₦36.9 billion. Gone in nine months.
That’s the allegation Transparency International’s Nigeria chapter, CISLAC, dropped today.
And the trail, they say, leads straight to a finance company created just after the current Kogi administration took power.
According to CISLAC’s financial intelligence findings, the “Kogi State Security Operation Account” received over ₦36.9bn from the state SRA between 2025 and 2026. Then the money scattered.
Where the money went, per CISLAC:
1. ₦23.7bn transferred to Real Striker Finance Limited, owned by Mr. Ameh Joseph Erico. CISLAC alleges the company is linked to politically exposed persons, including a former Security Adviser to ex-Governor Yahaya Bello. Real Striker was reportedly registered shortly after the new administration was elected.
2. ₦12.53bn+ disbursed to individuals and companies including Abdullahi Ayisat Omonale, Peter Enehezeyi Ozavize, Dange Security Patrol, G and T Motors Nigeria Limited, and others — “without clear public justification.”
The pattern, CISLAC says, is familiar: Security votes. Zero transparency. Zero oversight.

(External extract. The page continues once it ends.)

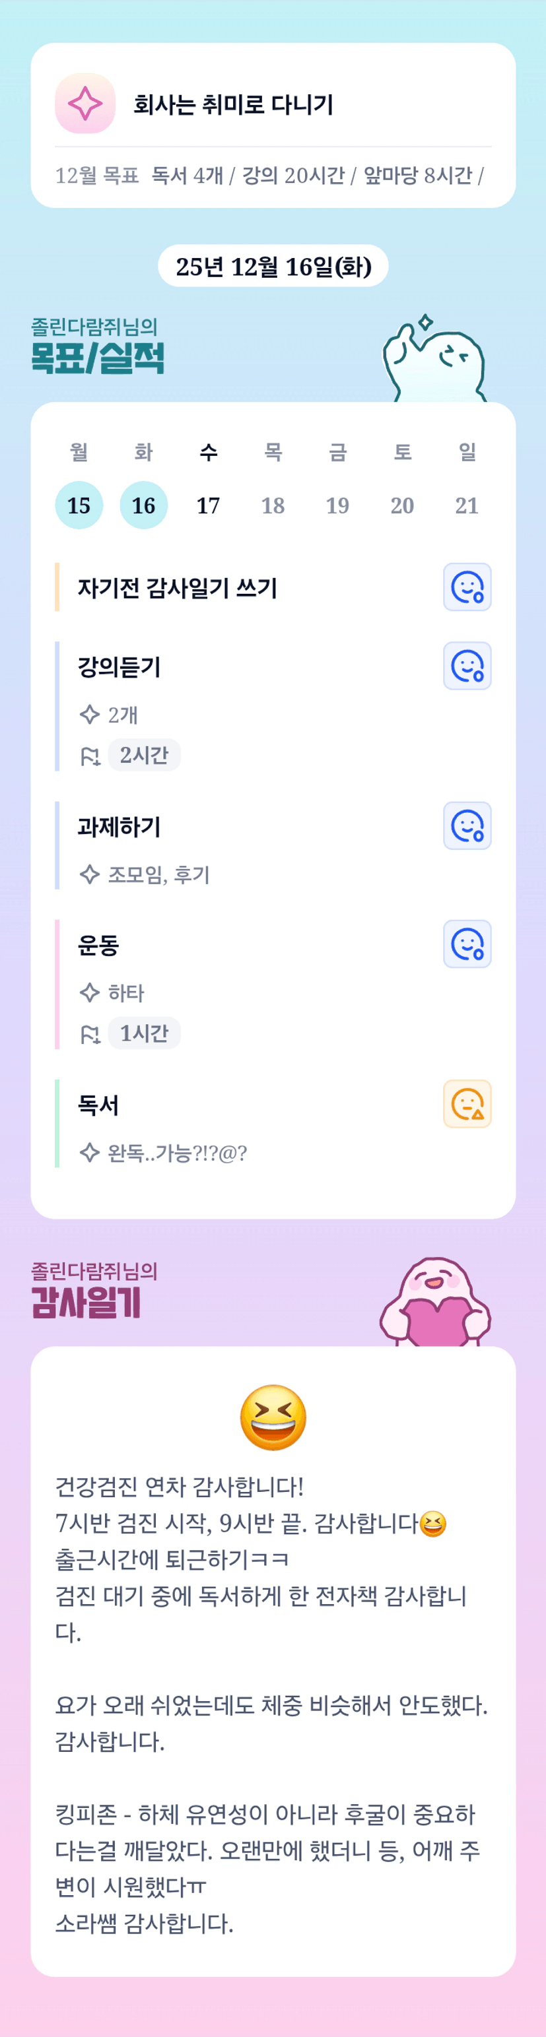Select Thursday the 18th in the week row
This screenshot has height=2037, width=546.
click(x=273, y=505)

Maximum abuse.
“These allegations, if established, point to a disturbing pattern of possible misuse of public resources intended for critical security interventions at a time when citizens continue to face severe security challenges,” said Executive Director Auwal Ibrahim Musa, Rafsanjani.

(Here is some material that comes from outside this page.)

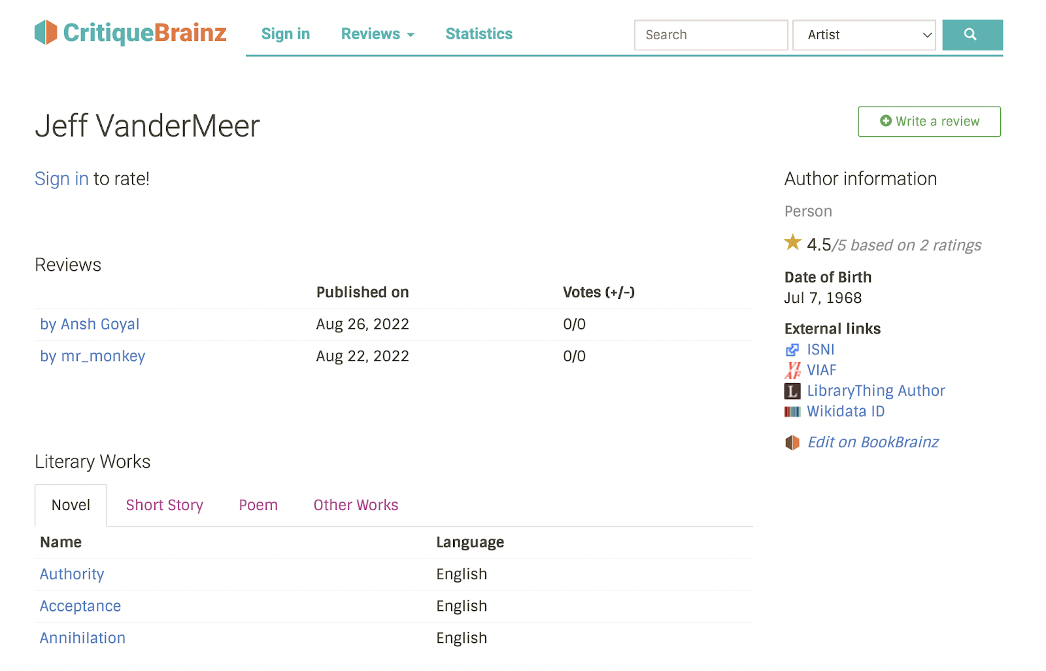Expand the Reviews navigation menu
1046x671 pixels.
pyautogui.click(x=377, y=34)
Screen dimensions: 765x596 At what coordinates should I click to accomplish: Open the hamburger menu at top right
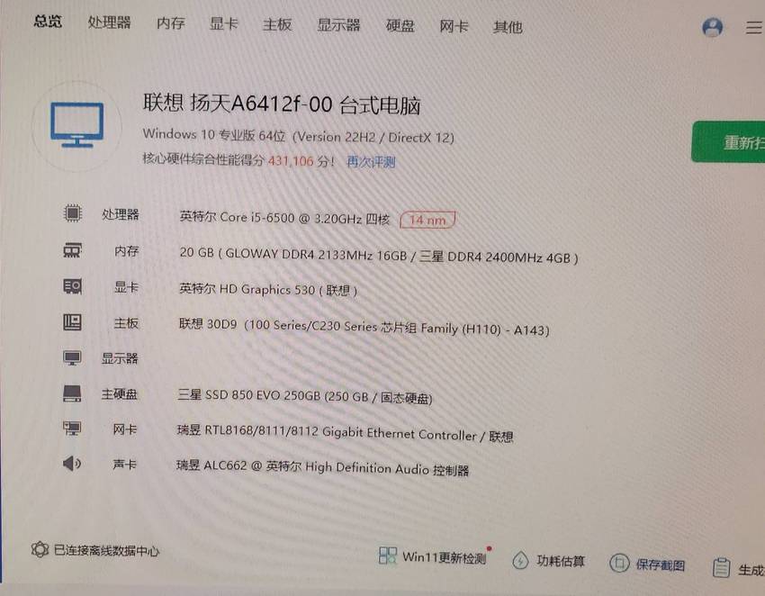pyautogui.click(x=754, y=28)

The irony: Kogi faces “almost daily kidnappings, killings, and perpetual unrest,” yet security money meant to stop it may have been diverted.
–CISLAC’s six demands to EFCC, ICPC, NFIU:–
1. Forensic investigation into all inflows/outflows of the Kogi Security Operation Account
2. Probe Real Striker Finance Ltd — ownership, operations, transactions
3. Public disclosure of all ultimate beneficiaries
4. Recovery of diverted funds
5. Prosecution of all culpable persons, “regardless of political status”
6. Reform security vote system nationwide
They’re also calling on Governor Ahmed Usman Ododo to “fully cooperate with investigators and provide complete transparency.”
CISLAC slammed the Kogi State Assembly for “incapacitation” and failure to oversee security spending.
CISLAC says security votes remain “one of the weakest links in Nigeria’s public finance management.”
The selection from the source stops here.